=== Dataset content ===

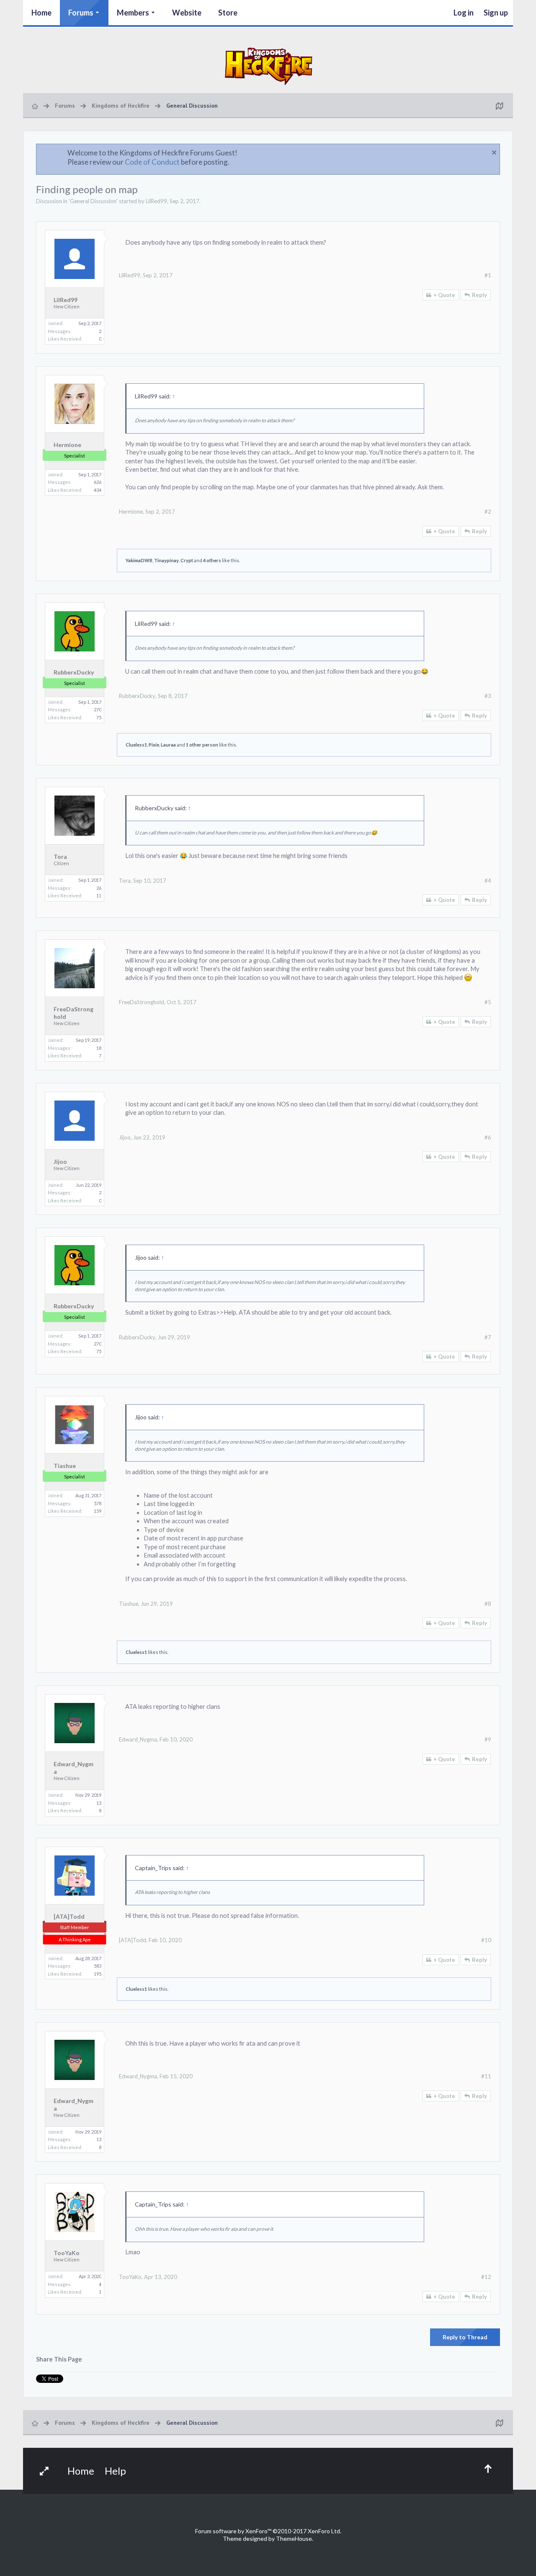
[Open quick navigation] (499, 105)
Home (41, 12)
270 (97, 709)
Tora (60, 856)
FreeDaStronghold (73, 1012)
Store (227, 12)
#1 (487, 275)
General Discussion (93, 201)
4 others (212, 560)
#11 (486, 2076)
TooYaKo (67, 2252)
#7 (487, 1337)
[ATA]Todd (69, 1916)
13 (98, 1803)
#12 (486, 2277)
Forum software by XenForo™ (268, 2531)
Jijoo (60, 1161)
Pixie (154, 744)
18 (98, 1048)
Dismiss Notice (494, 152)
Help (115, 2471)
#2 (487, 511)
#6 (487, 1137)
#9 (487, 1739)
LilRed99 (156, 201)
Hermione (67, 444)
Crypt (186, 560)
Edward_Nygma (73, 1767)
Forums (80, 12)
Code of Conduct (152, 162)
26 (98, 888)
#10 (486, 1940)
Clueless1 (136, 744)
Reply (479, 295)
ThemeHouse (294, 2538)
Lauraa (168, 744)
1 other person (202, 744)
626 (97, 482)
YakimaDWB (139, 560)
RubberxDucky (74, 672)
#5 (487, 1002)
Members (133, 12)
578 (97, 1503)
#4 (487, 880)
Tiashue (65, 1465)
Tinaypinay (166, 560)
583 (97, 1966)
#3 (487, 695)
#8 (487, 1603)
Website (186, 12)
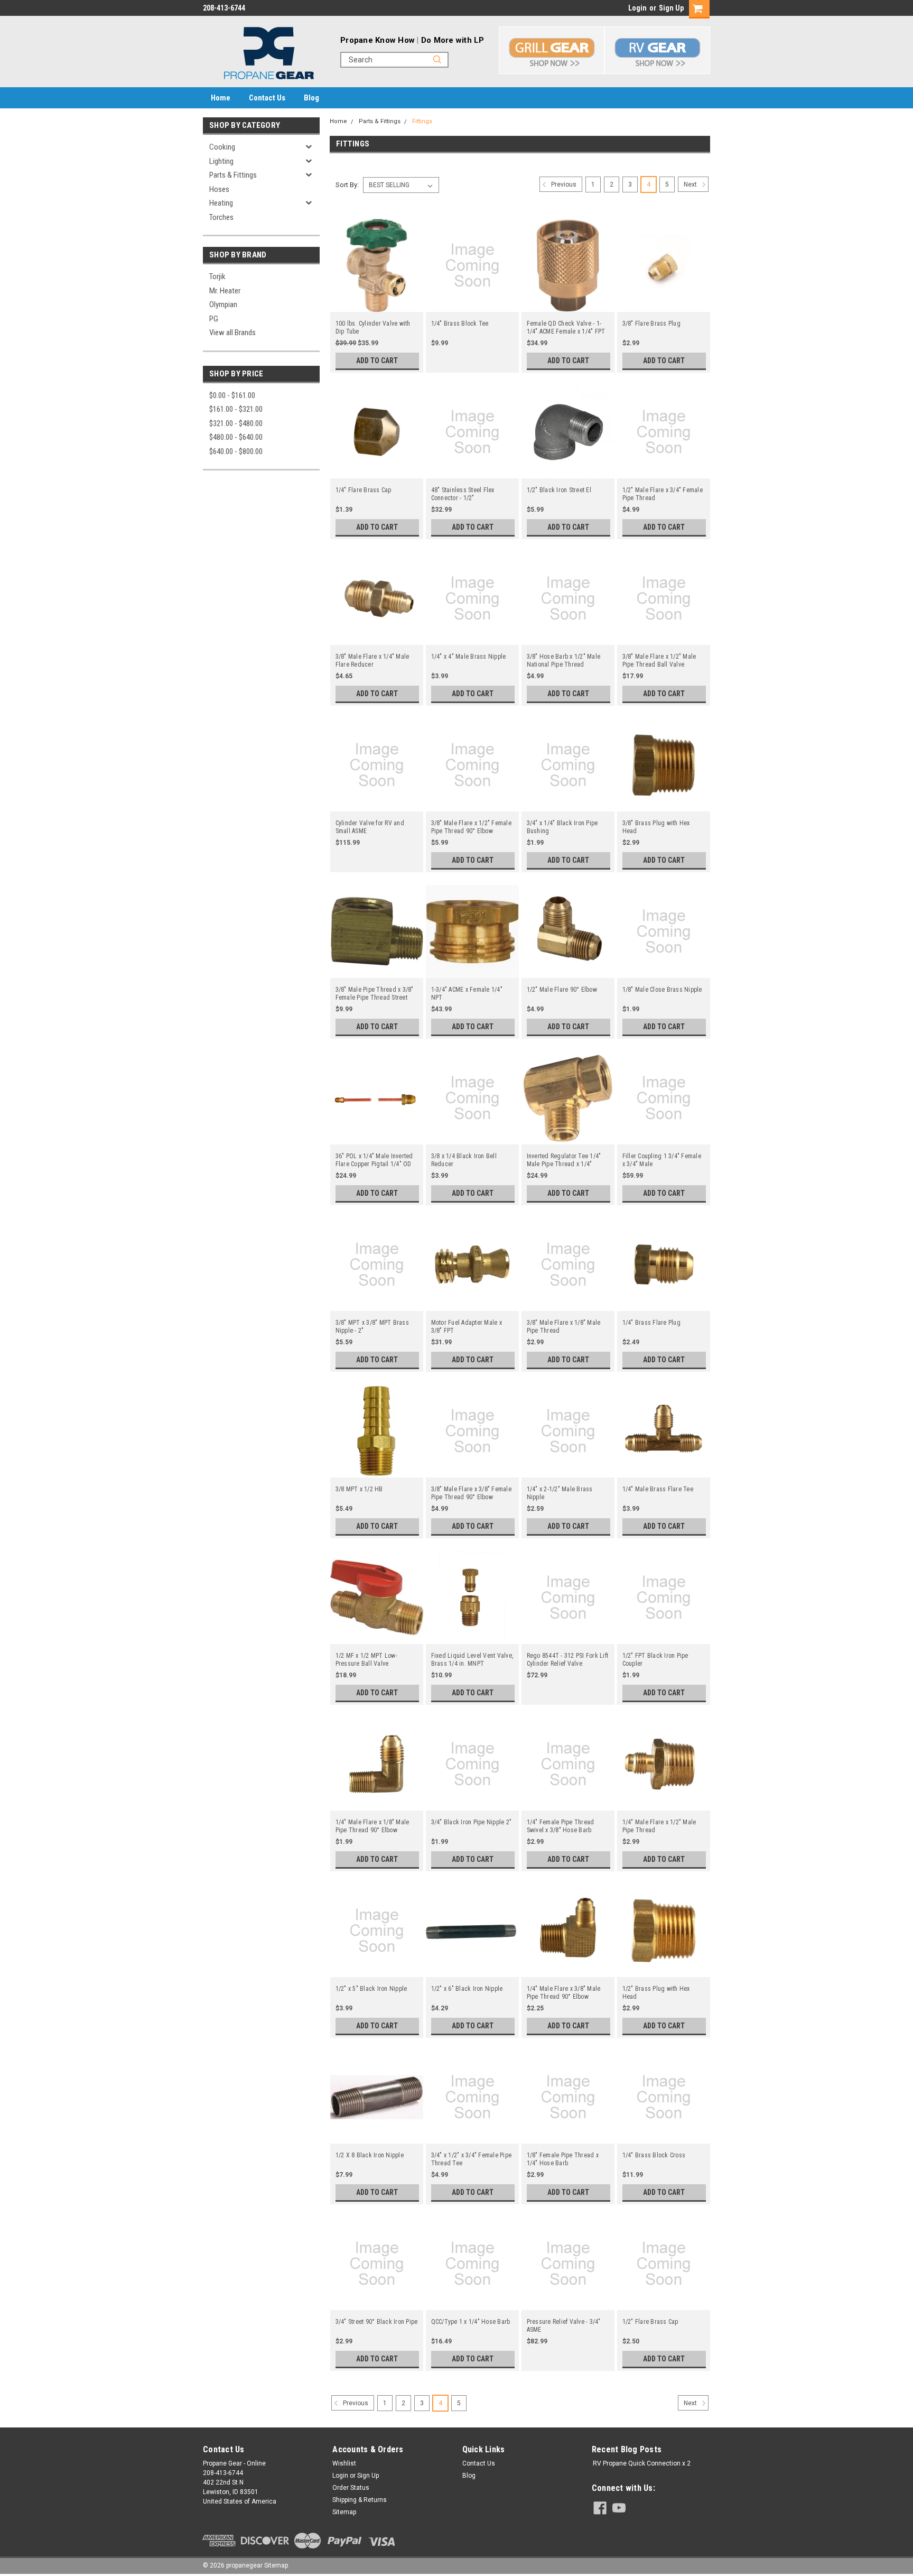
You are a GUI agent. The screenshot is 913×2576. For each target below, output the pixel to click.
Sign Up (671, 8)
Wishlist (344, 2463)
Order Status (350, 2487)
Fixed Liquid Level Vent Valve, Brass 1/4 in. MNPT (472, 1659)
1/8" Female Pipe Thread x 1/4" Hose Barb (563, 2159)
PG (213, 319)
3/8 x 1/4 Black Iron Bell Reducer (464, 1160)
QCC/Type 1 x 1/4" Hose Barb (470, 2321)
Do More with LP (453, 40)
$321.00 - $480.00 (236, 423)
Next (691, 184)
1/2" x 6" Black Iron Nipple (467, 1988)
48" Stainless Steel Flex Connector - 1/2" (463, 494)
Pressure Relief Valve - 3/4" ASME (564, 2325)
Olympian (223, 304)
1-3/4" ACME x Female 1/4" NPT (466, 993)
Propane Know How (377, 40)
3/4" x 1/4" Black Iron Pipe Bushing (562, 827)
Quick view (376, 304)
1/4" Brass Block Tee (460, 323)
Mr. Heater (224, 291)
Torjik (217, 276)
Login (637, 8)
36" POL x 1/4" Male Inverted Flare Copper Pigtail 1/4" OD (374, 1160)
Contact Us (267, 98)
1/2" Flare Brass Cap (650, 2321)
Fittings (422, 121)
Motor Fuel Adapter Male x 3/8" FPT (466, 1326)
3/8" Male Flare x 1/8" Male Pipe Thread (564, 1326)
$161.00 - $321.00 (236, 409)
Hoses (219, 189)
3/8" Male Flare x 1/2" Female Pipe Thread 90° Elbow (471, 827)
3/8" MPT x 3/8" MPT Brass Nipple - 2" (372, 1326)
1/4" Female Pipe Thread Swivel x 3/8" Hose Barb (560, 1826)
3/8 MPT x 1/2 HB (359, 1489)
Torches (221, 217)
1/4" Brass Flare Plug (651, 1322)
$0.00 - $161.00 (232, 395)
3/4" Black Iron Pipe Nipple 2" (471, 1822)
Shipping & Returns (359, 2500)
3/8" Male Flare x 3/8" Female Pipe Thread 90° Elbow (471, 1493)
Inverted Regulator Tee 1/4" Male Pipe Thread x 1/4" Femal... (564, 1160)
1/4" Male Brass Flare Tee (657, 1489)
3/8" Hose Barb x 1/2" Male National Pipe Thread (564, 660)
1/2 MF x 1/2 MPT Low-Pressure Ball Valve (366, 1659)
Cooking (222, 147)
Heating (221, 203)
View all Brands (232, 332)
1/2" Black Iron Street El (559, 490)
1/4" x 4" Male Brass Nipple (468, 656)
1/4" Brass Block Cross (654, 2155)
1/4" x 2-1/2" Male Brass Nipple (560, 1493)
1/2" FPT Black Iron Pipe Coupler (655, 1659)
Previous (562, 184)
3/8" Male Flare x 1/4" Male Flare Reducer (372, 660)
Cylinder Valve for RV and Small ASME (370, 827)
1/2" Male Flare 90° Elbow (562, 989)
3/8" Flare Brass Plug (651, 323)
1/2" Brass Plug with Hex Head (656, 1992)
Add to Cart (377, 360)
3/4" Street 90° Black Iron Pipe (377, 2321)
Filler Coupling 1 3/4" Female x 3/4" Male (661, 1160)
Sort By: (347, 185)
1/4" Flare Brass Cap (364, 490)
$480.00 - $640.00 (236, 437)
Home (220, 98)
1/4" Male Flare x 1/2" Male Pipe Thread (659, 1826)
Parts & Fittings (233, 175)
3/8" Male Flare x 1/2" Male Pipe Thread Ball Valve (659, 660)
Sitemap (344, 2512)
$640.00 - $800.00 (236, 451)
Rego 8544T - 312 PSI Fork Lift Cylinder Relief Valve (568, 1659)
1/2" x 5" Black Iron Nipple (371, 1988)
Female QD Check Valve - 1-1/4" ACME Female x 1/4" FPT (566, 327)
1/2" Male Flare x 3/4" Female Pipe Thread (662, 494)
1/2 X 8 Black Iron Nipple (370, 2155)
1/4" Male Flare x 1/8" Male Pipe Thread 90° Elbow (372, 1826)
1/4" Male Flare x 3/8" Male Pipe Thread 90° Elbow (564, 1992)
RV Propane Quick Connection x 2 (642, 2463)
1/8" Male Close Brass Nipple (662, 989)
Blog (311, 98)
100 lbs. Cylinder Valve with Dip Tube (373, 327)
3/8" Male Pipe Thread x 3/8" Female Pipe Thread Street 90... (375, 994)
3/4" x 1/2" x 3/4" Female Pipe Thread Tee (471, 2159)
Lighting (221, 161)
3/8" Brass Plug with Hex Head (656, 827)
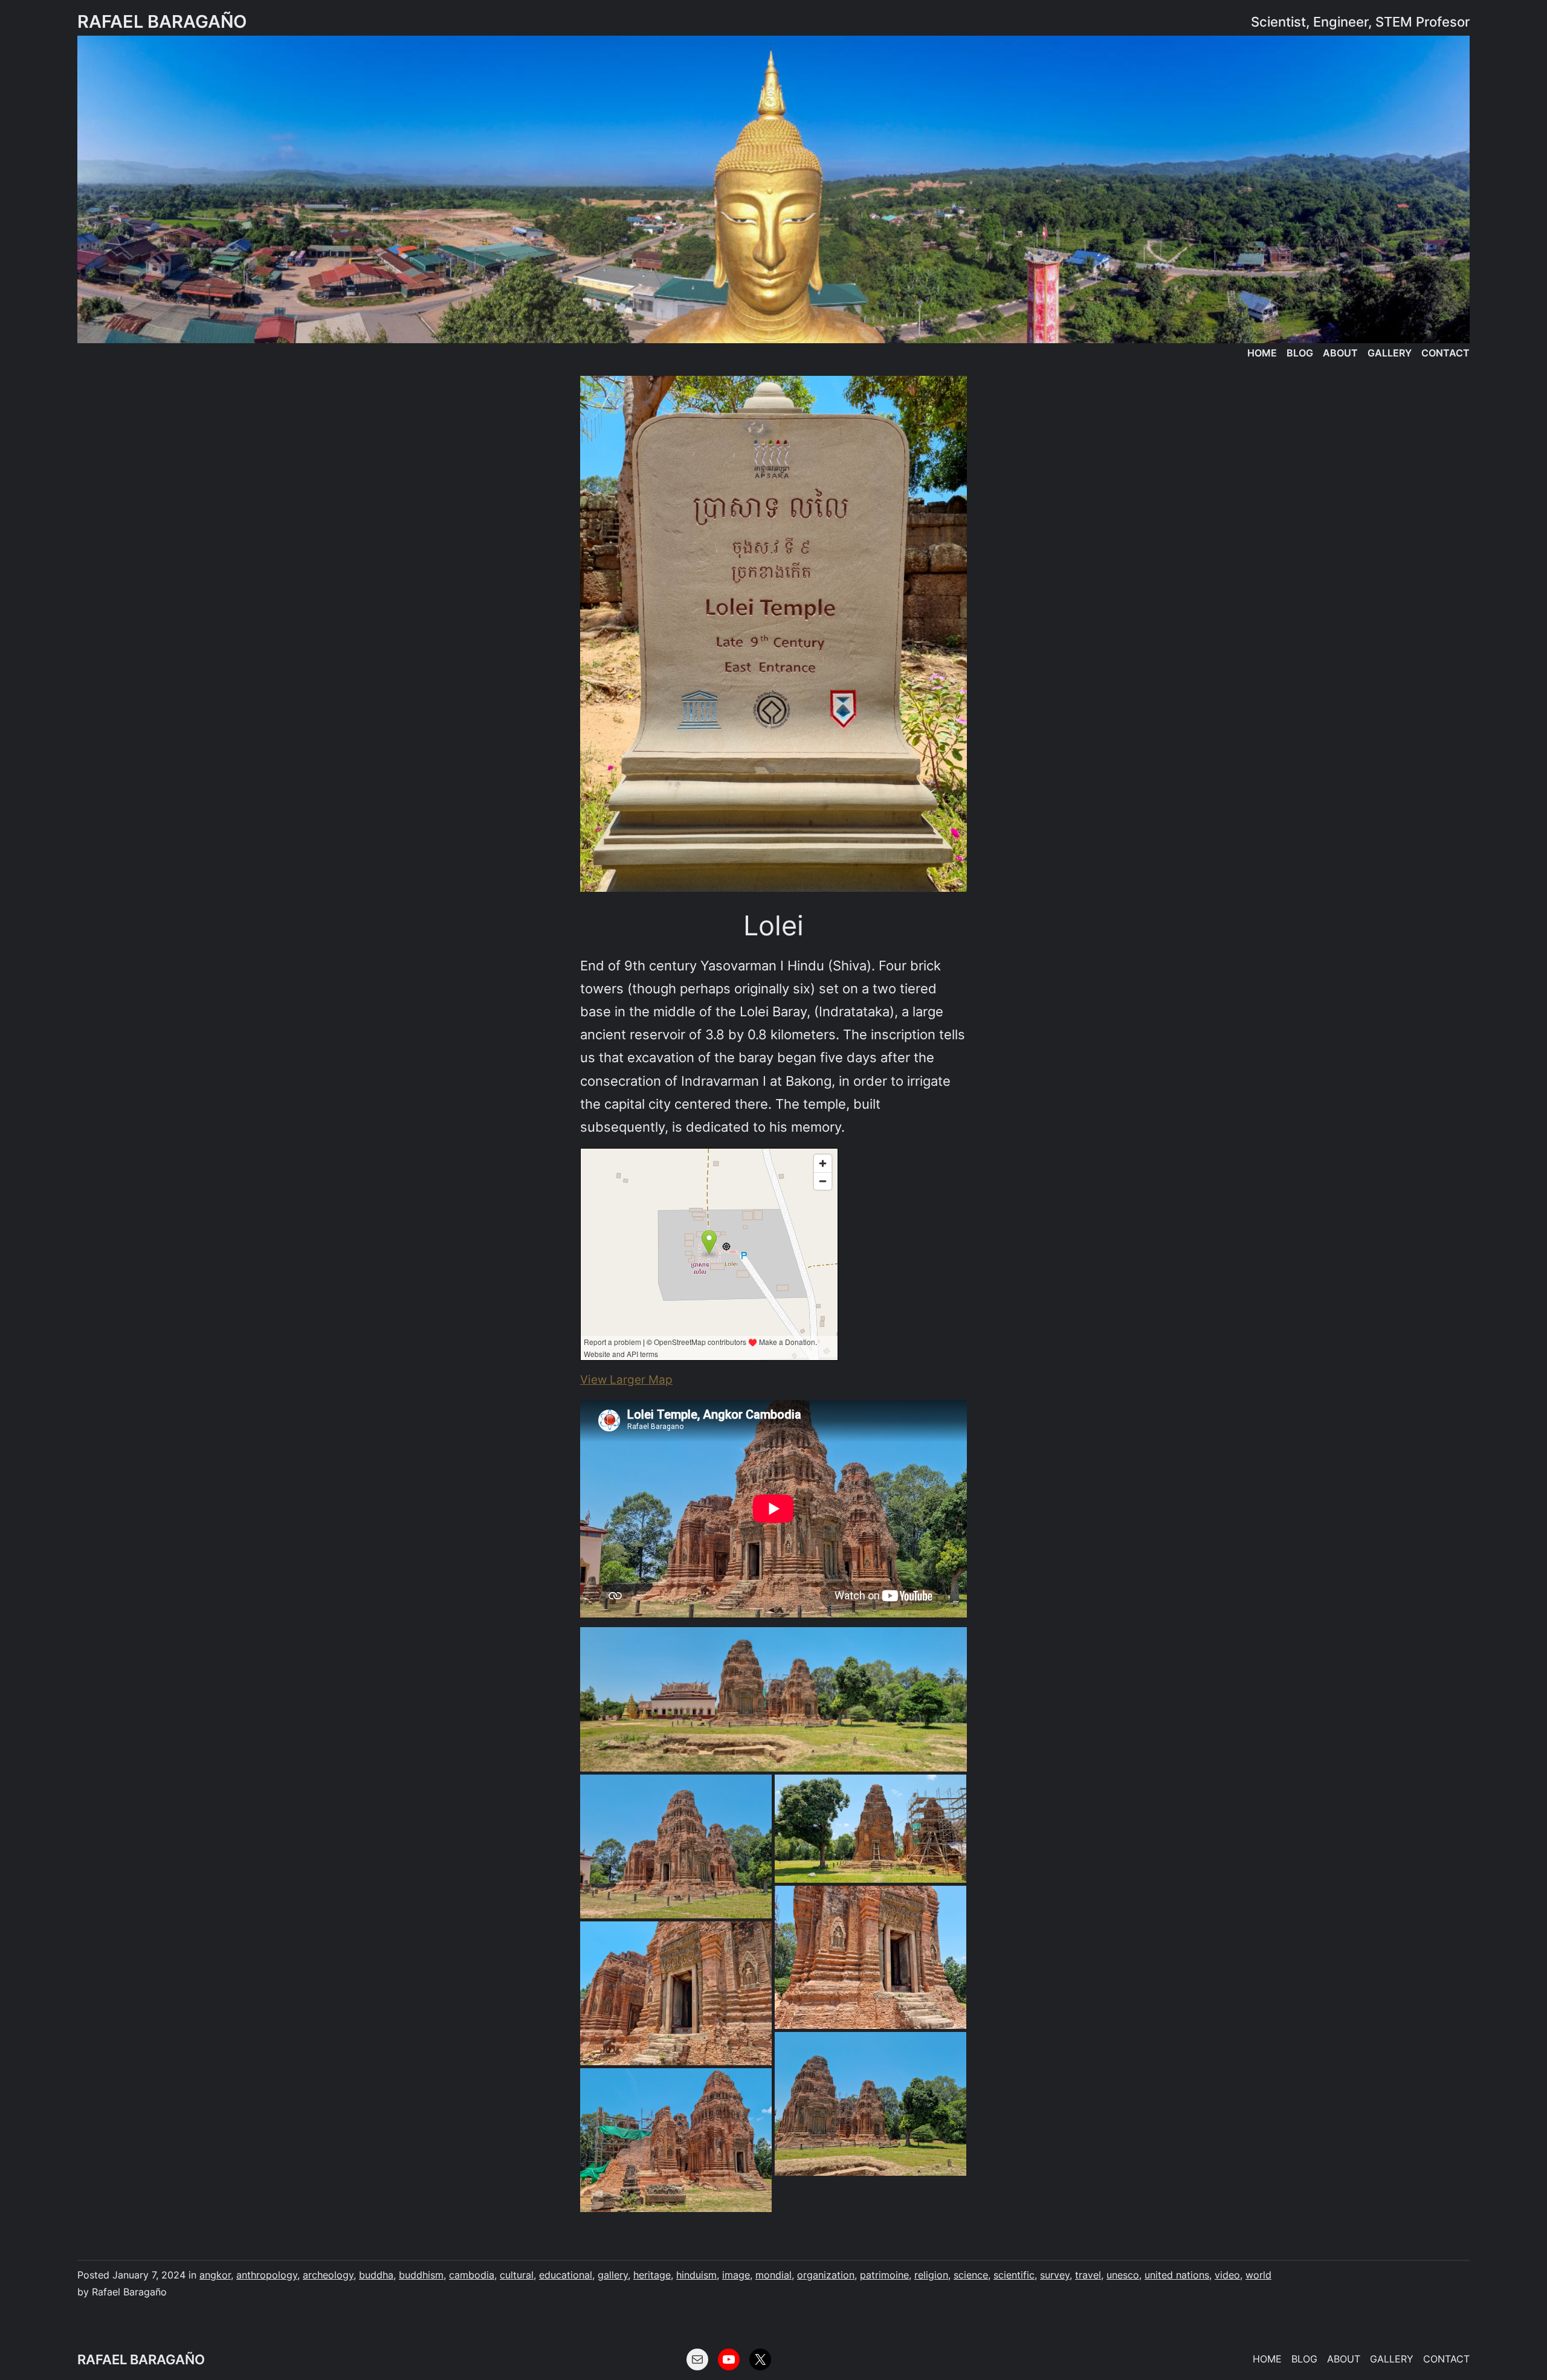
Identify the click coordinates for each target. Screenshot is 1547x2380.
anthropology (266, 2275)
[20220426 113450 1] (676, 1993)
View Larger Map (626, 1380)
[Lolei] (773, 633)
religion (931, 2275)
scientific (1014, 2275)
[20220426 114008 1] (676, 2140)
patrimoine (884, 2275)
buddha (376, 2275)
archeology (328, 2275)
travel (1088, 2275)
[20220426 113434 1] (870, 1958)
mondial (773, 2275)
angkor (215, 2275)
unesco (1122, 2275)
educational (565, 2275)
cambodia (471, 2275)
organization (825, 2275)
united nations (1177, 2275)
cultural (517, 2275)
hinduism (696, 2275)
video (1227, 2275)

===

» What is being asked
In the material above, transcribe exactly the lines beginning at the one with "Wishlist (344, 2463)" and ending at the one with "Olympian (223, 304)", both included.

» Task answer
Wishlist (344, 2463)
Order Status (350, 2487)
Fixed Liquid Level Vent Valve, Brass 1/4 in. MNPT (472, 1659)
1/8" Female Pipe Thread x 1/4" Hose Barb (563, 2159)
PG (213, 319)
3/8 x 1/4 Black Iron Bell Reducer (464, 1160)
QCC/Type 1 x 1/4" Hose Barb (470, 2321)
Do More with LP (453, 40)
$321.00 - $480.00 (236, 423)
Next (691, 184)
1/2" x 6" Black Iron Nipple (467, 1988)
48" Stainless Steel Flex Connector - 1/2" (463, 494)
Pressure Relief Valve - 3/4" ASME (564, 2325)
Olympian (223, 304)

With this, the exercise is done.